Bubbles

Sometimes I wish as we grew up we stayed as easy to please as when we were kids.
Our children are SO easy to please.
 
Make them pancakes- Best mom in the world.
Give them a piggy back ride- Best dad in the world.
Tickle them- Thrill of a lifetime.
Let them go outside an blow bubbles- They talk about it for weeks!
 
Yall, we just went on a month long vacation, and out of everything we did, Brayden remembers Brendans grandmother making him bug pancakes when we went camping, and having a tea party with her and Braxton when we were at their house!
 
We could have saved 800.00! Just went straight to Indiana, stayed there for 3 weeks, and went straight back!
 
I love that they are grateful for what they have, and that we can provide them with what they want.
 
I've had some recent events that made me think about some things..
Why am I wasting my time?
Why am I exhausting so much energy on things that DO NOT MATTER?
Where is my focus?
My focus is now, solely, my family.
All other things are secondary.
It's always been this way, but I have just been giving too much of myself away, to not get anything in return.
I don't ever do anything EXPECTING to get something back, but after a while, it beats me up.
I get bruised, and it takes some time for the soreness to go away.
The bruise may fade, but I still remember what caused it, and I'm sure to never do it again.
It's exhausting, it hurts my feelings, and it's not fair to my husband, and my babies.
They need ALL of me.
THEY are the ones who fill my heart with joy.
Who love me unconditionally, no matter WHAT!
 
 
So, today, I enjoyed the simple things.
Worshipping my Savior, alongside the man that was handpicked by God himself to be my husband, my provider, best friend.
Nursing an 11 month old who would rather be no other place than in the arms of his mommy.
Sitting my 4 year old in my lap and counting each one of his perfect tiny toes, in our own rendition of "this little piggy"...
Tickling my 2 year old, whose laugh will make even the worst day seem like nothing.
 
Stopping what I'm doing, because my babies want to go outside and blow bubbles...
 
 
Just watching them interact, laugh, play, talk to each other was amazing.
I just sat back and marveled at these 3 dudes who were once just little beans on an ultrasound screen. Who once had a foot in my ribs, or an elbow moving down my belly. Who once made my heart stop, just by the sound of their first breath.
 
They are growing rapidly before our eyes.
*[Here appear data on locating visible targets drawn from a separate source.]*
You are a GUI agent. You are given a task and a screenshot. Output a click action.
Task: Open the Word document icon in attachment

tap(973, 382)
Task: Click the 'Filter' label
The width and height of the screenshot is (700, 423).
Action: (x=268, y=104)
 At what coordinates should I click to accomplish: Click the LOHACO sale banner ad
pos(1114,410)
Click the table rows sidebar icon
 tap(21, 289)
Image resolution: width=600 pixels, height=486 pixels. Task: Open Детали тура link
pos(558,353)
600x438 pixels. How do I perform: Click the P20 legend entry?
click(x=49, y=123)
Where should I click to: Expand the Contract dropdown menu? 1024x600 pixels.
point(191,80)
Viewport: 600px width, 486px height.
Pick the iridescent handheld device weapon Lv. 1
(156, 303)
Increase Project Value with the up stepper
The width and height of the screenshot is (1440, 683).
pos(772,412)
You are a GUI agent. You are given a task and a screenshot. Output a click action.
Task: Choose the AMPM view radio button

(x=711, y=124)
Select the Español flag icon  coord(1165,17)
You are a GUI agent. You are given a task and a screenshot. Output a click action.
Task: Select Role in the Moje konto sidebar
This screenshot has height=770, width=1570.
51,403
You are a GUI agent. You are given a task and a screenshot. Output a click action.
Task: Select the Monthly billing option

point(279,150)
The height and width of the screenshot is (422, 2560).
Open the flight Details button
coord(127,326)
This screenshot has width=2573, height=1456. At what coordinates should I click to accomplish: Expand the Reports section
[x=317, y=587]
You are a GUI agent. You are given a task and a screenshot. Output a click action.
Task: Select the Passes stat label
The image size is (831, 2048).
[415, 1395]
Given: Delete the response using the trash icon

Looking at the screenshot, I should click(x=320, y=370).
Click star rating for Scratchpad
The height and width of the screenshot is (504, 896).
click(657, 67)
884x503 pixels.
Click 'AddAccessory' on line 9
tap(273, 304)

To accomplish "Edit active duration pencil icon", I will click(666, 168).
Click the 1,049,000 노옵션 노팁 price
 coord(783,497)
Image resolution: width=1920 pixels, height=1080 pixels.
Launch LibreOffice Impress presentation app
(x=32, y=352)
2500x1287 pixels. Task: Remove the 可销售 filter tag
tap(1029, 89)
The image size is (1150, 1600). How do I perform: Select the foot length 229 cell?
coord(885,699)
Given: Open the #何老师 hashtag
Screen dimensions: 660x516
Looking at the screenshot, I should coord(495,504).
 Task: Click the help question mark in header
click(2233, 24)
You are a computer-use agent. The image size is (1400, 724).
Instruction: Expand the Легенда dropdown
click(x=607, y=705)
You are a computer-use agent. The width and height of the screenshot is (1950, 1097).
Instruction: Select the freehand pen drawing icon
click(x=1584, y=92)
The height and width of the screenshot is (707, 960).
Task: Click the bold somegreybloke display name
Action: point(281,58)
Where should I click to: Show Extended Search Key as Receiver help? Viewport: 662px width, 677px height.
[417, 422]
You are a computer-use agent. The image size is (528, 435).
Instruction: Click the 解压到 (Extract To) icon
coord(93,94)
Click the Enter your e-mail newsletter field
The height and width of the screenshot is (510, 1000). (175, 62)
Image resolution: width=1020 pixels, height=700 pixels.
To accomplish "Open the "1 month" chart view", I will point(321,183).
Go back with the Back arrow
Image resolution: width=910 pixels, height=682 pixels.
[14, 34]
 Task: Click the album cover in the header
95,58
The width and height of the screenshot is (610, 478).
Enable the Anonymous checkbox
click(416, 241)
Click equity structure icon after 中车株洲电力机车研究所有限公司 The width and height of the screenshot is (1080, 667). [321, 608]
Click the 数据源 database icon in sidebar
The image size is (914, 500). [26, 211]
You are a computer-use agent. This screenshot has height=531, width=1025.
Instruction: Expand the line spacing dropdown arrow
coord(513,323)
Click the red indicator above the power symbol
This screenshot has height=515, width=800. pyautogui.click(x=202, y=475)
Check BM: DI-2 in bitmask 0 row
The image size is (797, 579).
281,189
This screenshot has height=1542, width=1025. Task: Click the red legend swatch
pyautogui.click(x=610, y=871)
Sometimes I'm scared to blink!  
 
As I listened to my sweet Braxton say: 
"Mommy, I blow bubbles at Breland! Brayden share bubbles! The wind blow them away! I pop bubbles!"
 
I thought...who told him he could grow up?
I know I will miss the days when they are satisfied by bubbles, or pancakes.
When they ask for a $3.00 car at walmart.
When nothing makes them happier than a kiss from daddy, or a high five when they do something cool..
When they come at 3 in the morning to "sweep wif mommy, daddy at werk"
 
THESE are the things that matter.
These little moments.
Right here, right now.
 
I am so thankful for my sweet Bundle of Banks Boys!
From the tops of their heads, to the dirt under their fingernails, to the soles of their flat feet.
Thank you God for loaning them to me.
I promise, promise, to take care of them.
It's only fair, since they take such good care of me.